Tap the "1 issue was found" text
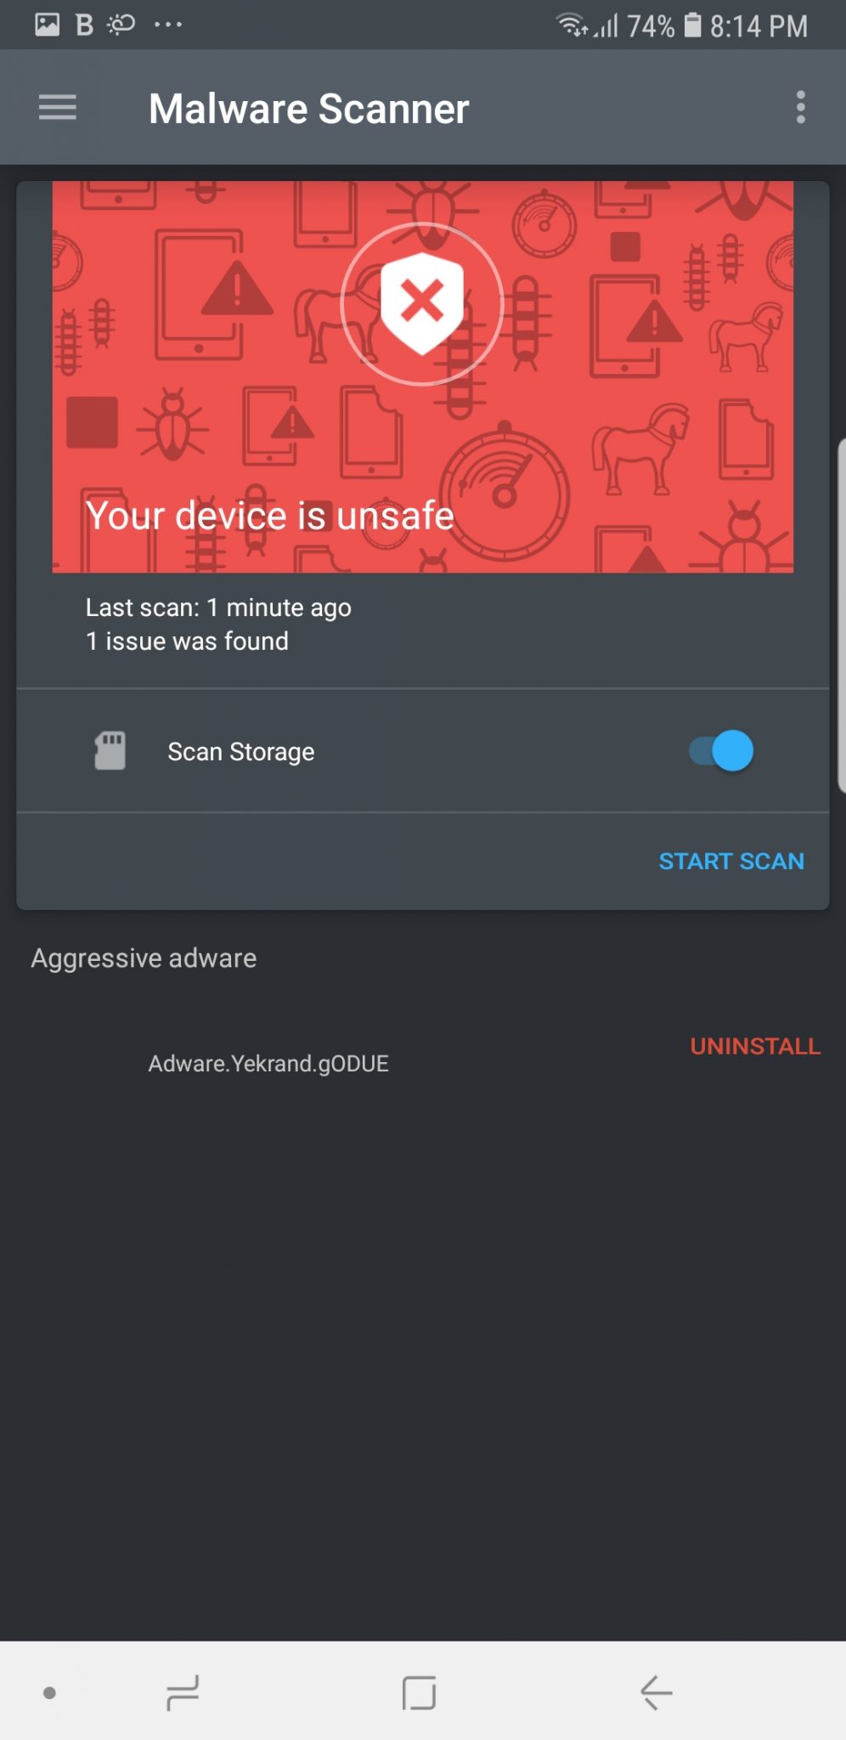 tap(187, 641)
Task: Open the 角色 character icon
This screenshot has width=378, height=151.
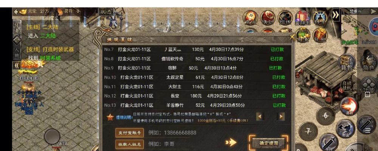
* * *
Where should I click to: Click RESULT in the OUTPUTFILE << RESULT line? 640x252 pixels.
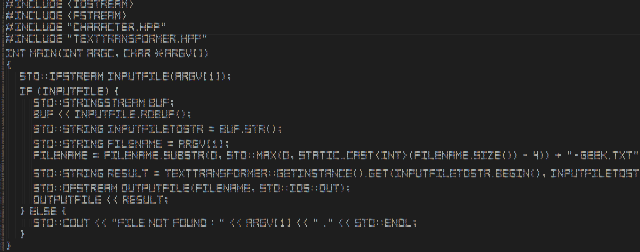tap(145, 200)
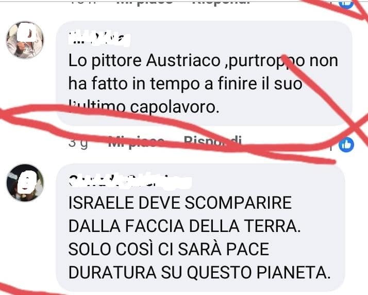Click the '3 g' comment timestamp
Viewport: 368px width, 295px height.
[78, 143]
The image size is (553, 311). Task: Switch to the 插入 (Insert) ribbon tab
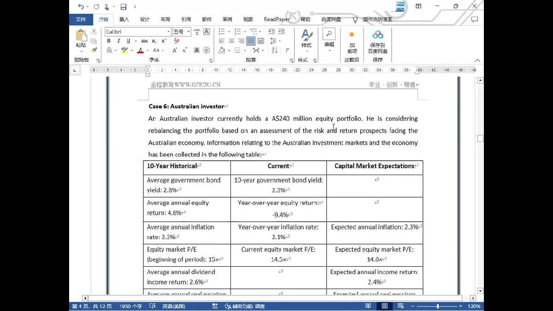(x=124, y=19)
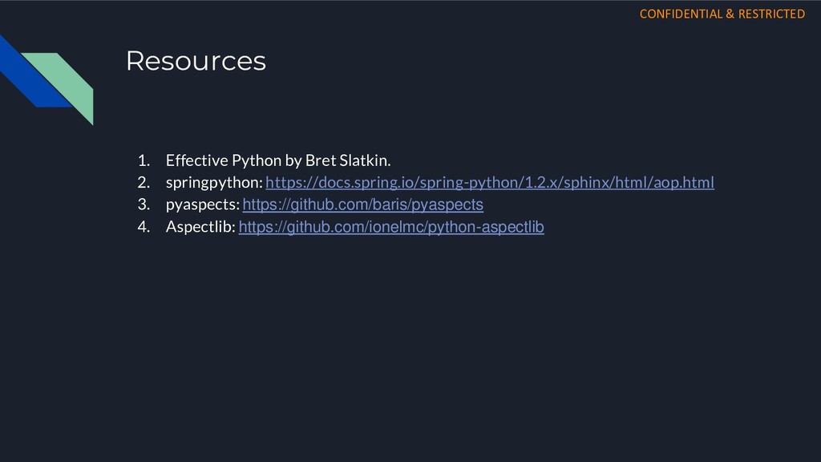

§ YOUR OBJECTIVE:
Please rewrite the material starting at the line containing "Where should I" and ending at the line containing "(x=124, y=19)", substituting "menu tab" for "ribbon tab" and changing nothing else. Leave the pictures out of your answer.

§ REPLY TO THE EXERCISE:
Where should I click to: Click RESULT in the OUTPUTFILE << RESULT line? 640x252 pixels.
tap(145, 200)
Click the '3 g' comment timestamp
Viewport: 368px width, 295px height.
[78, 143]
The image size is (553, 311). Task: Switch to the 插入 (Insert) menu tab
(x=124, y=19)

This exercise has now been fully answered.